#### [PAGE EXCERPT]

Дата публикации

Expert Reflections on the Eve of the SCO Summit in Tianjin

SKAZHINEMOLCHI (27.08.2025)
(print version of the interview)

On August 27, 2025, Yuri Yarmolinsky, analyst at the Belarusian Institute for Strategic Research (BISR), head of the Center for SCO and BRICS Studies, answered questions from the hosts of the program “Skazhinemolchi” (eng. – “Tell, do not keep silent”) Victoria Popova and Tatyana Shcherbina.

The conversation focused on the upcoming SCO Heads of State Summit in Tianjin, China (August 31 – September 1), on certain aspects of Belarus’s engagement with BRICS, and on how BISR is embedding itself into the expert tracks of these two international blocs.

Hosts: In just a few days, the SCO summit will be held in Tianjin, China, bringing together leaders of more than 20 countries and heads of international organizations. This will be the largest summit since the Organization’s creation. What is on the agenda, what issues are expected to be discussed?

Yuri Yarmolinsky: At the forthcoming SCO summit, as usual, a broad range of issues will be discussed. These include trade, investment, science, technology, innovation, and mechanisms for financial support of project activities. The agenda also covers strengthening cooperation in energy, connectivity, the digital economy, and “green” technologies. Of course, security will also be discussed—it is impossible to avoid it. The culmination of all deliberations will be the Tianjin Declaration, reflecting the common position of member states on current international and regional issues. The draft document includes more than 80 provisions! We are confident that the decisions adopted will further consolidate the institutional foundation of the SCO.

Hosts: There will also be an SCO+ summit. The first such event was held last year in Astana. Why was such a format needed?

Yuri Yarmolinsky: The “SCO+” format presupposes a broader discussion involving not only heads of state and government of the member states, but also dialogue partners, observers, and other invited leaders. This approach underscores the open nature of the SCO, its commitment to multilateralism, and the plurality of opinions and positions. This year, the meeting in this format will take place on September 1, back-to-back with the Council of Heads of State, with participation from about 30 countries and multilateral organizations.

Hosts: Could the upcoming summit adopt decisions on admitting new members, new observers, or new dialogue partners? What countries might these be?

Yuri Yarmolinsky: The Organization’s doors are open, and expansion in the future is possible; an increasing number of countries are expressing interest in joining. Recently, Armenia signaled such ambitions. A draft decision has been agreed to grant dialogue partner status to Laos. While enlargement strengthens the overall power and influence of the Organization, it has never been an end in itself, but rather the natural result of its development.

Hosts: Our country became a full member of the SCO in July 2024. How would you assess Belarus’s first year of membership?

Yuri Yarmolinsky: The past year as a full-fledged SCO member has confirmed the correctness of Belarus’s earlier strategic course toward accession—we ourselves have become stronger and have reinforced the Organization’s foundations. Belarus has maximally integrated and strengthened its presence across all sectoral tracks of SCO activity.

#### [ASSIGNMENT]
Reproduce verbatim the portion of the SCO summit interview starting with "SKAZHINEMOLCHI (27.08.2025)" and going on through "and Tatyana Shcherbina.".

#### [DATASET CONTENT]
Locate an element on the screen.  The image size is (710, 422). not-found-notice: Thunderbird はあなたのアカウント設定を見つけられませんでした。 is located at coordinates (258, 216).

#### [FINISHED EXERCISE]
SKAZHINEMOLCHI (27.08.2025)
(print version of the interview)

On August 27, 2025, Yuri Yarmolinsky, analyst at the Belarusian Institute for Strategic Research (BISR), head of the Center for SCO and BRICS Studies, answered questions from the hosts of the program “Skazhinemolchi” (eng. – “Tell, do not keep silent”) Victoria Popova and Tatyana Shcherbina.